Objective:
Print all of the data below line for line, without changing anything.

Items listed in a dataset
[BEGIN]

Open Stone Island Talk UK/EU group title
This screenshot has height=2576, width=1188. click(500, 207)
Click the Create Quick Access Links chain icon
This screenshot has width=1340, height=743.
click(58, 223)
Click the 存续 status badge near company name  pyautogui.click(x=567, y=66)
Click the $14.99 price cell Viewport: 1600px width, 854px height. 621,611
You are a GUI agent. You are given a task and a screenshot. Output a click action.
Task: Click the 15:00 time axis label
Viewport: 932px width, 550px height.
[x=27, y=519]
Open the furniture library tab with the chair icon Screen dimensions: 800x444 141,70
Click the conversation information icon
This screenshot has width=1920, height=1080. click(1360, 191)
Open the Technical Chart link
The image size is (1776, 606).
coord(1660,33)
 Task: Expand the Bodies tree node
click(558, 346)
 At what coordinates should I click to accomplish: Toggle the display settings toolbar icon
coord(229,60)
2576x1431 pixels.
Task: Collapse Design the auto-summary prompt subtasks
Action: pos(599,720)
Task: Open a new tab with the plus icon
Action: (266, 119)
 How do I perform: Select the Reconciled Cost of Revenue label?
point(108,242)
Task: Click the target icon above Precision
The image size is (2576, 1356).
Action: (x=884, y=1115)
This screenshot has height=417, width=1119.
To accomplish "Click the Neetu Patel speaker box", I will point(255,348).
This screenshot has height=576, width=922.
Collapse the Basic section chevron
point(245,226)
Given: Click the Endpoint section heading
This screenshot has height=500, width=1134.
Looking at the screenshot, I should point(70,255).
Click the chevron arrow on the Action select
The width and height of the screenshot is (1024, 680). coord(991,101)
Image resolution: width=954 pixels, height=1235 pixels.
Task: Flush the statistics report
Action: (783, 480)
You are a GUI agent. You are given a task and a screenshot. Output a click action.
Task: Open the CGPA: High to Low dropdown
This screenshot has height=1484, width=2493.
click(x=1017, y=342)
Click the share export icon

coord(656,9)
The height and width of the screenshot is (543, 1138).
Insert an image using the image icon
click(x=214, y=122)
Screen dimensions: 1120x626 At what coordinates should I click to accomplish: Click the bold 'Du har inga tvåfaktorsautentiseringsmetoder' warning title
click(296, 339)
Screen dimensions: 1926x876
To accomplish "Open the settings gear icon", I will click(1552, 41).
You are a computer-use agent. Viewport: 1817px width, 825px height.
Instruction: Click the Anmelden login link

[END]

Exercise solution:
Open Stone Island Talk UK/EU group title
This screenshot has height=2576, width=1188. click(500, 207)
Click the Create Quick Access Links chain icon
This screenshot has width=1340, height=743.
click(58, 223)
Click the 存续 status badge near company name  pyautogui.click(x=567, y=66)
Click the $14.99 price cell Viewport: 1600px width, 854px height. 621,611
You are a GUI agent. You are given a task and a screenshot. Output a click action.
Task: Click the 15:00 time axis label
Viewport: 932px width, 550px height.
[x=27, y=519]
Open the furniture library tab with the chair icon Screen dimensions: 800x444 141,70
Click the conversation information icon
This screenshot has width=1920, height=1080. click(1360, 191)
Open the Technical Chart link
The image size is (1776, 606).
coord(1660,33)
 Task: Expand the Bodies tree node
click(558, 346)
 At what coordinates should I click to accomplish: Toggle the display settings toolbar icon
coord(229,60)
2576x1431 pixels.
Task: Collapse Design the auto-summary prompt subtasks
Action: pos(599,720)
Task: Open a new tab with the plus icon
Action: (266, 119)
 How do I perform: Select the Reconciled Cost of Revenue label?
point(108,242)
Task: Click the target icon above Precision
The image size is (2576, 1356).
Action: (x=884, y=1115)
This screenshot has height=417, width=1119.
To accomplish "Click the Neetu Patel speaker box", I will point(255,348).
This screenshot has height=576, width=922.
Collapse the Basic section chevron
point(245,226)
Given: Click the Endpoint section heading
This screenshot has height=500, width=1134.
Looking at the screenshot, I should point(70,255).
Click the chevron arrow on the Action select
The width and height of the screenshot is (1024, 680). coord(991,101)
Image resolution: width=954 pixels, height=1235 pixels.
Task: Flush the statistics report
Action: (783, 480)
You are a GUI agent. You are given a task and a screenshot. Output a click action.
Task: Open the CGPA: High to Low dropdown
This screenshot has height=1484, width=2493.
click(x=1017, y=342)
Click the share export icon

coord(656,9)
The height and width of the screenshot is (543, 1138).
Insert an image using the image icon
click(x=214, y=122)
Screen dimensions: 1120x626 At what coordinates should I click to accomplish: Click the bold 'Du har inga tvåfaktorsautentiseringsmetoder' warning title
click(296, 339)
Screen dimensions: 1926x876
To accomplish "Open the settings gear icon", I will click(1552, 41).
You are a computer-use agent. Viewport: 1817px width, 825px height.
Instruction: Click the Anmelden login link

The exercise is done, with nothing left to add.